Fig. 7. Alleviating APAP-induced injury and mortality by inhibiting USP25.

a Schematic of the experiment. Male C57BL/6 mice were fasted for 14 h, given APAP (300 mg/kg body weight), and CT1113 6 h later, for a total of 3 times (every 8 h). CT1113 was given through i.p. at half of the oral dose to achieve fast absorption and action. The animals were sacrificed at 24 h after APAP administration. b Serum ALT and AST levels. n = 6 mice per group. c Hematoxylin and eosin staining of the liver sections from mice in (a). Necrotic areas were encircled and quantified. n = 6 mice per group. Scale bar, 200 μm. d Schematic of the experiment.

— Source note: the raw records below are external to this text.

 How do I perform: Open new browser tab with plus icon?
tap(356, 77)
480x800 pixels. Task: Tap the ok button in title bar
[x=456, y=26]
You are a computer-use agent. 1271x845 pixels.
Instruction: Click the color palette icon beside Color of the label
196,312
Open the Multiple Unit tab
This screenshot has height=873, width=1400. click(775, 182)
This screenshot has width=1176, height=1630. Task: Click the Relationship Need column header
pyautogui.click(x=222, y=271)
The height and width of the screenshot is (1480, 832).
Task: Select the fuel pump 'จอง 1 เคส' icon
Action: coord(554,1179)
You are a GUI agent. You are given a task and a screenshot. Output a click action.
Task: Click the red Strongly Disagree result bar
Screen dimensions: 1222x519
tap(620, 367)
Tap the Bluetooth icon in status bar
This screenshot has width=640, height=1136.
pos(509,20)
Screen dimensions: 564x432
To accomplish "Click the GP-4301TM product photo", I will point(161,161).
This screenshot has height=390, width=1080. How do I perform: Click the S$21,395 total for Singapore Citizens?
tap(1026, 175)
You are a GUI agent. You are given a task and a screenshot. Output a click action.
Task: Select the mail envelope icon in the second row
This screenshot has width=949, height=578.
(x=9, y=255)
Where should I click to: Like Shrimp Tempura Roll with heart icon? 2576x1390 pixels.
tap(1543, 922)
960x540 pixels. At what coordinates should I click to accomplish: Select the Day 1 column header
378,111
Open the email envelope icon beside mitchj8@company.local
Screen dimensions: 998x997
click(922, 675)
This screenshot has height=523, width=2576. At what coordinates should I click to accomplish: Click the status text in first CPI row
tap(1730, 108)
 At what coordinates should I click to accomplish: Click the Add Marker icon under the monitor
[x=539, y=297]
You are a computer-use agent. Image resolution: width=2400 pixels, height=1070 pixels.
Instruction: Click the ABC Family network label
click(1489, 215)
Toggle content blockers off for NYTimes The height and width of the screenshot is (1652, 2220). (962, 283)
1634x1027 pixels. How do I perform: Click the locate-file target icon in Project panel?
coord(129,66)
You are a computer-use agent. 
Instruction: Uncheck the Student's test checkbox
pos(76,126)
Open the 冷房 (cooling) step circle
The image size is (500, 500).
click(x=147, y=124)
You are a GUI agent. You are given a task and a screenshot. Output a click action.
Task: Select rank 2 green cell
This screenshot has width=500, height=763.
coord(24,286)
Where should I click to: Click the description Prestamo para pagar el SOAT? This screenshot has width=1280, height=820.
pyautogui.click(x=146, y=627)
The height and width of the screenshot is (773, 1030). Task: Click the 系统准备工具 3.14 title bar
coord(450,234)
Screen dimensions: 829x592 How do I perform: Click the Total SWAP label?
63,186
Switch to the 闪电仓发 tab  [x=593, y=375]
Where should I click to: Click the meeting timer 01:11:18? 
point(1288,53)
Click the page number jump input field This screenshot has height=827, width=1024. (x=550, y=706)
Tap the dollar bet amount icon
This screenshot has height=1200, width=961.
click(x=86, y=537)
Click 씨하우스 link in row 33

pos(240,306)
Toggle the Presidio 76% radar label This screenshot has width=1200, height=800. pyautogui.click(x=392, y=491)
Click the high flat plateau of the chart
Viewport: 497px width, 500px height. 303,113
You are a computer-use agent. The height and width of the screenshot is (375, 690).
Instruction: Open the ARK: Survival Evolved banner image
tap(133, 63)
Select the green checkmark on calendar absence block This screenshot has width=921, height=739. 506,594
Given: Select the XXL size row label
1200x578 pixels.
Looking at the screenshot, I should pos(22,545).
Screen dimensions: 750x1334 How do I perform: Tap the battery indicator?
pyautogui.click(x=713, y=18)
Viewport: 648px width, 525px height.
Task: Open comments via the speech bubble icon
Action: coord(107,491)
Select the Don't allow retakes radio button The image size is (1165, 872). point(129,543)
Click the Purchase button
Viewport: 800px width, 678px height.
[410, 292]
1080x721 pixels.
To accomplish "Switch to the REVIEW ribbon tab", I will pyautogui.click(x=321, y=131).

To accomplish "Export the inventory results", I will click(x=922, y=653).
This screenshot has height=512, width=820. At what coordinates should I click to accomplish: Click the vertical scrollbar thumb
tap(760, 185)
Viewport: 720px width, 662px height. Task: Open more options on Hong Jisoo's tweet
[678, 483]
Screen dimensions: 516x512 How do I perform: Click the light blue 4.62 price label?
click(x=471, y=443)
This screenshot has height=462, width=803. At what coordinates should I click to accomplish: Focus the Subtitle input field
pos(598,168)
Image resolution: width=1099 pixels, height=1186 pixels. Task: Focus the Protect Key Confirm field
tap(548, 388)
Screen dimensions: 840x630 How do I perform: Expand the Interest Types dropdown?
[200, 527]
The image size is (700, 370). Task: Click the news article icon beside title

Male C57BL/6 mice were pretreated with CT1113 or vehicle (9 mice per treatment) 48 h before being fasted for 14 h, given high dose APAP (750 mg/kg body weight). The animals were observed continuously for up to 100 h after APAP administration. CT1113 treatment were continued for the rest of time until death or the end of the experiment. e Kaplan-Meier plot of the survival of the mice in (d). Error bars denote SEM. f Schematic illustration of the role of USP25 and its inhibitor in regulating the KEAP1-NRF2 signaling pathway to oppose APAP-induced liver injury. Error bars denote SEM. Two-tailed student’s t tests analysis (c), non-parametric tests with blue colored (b). Source data are provided as a Source Data file.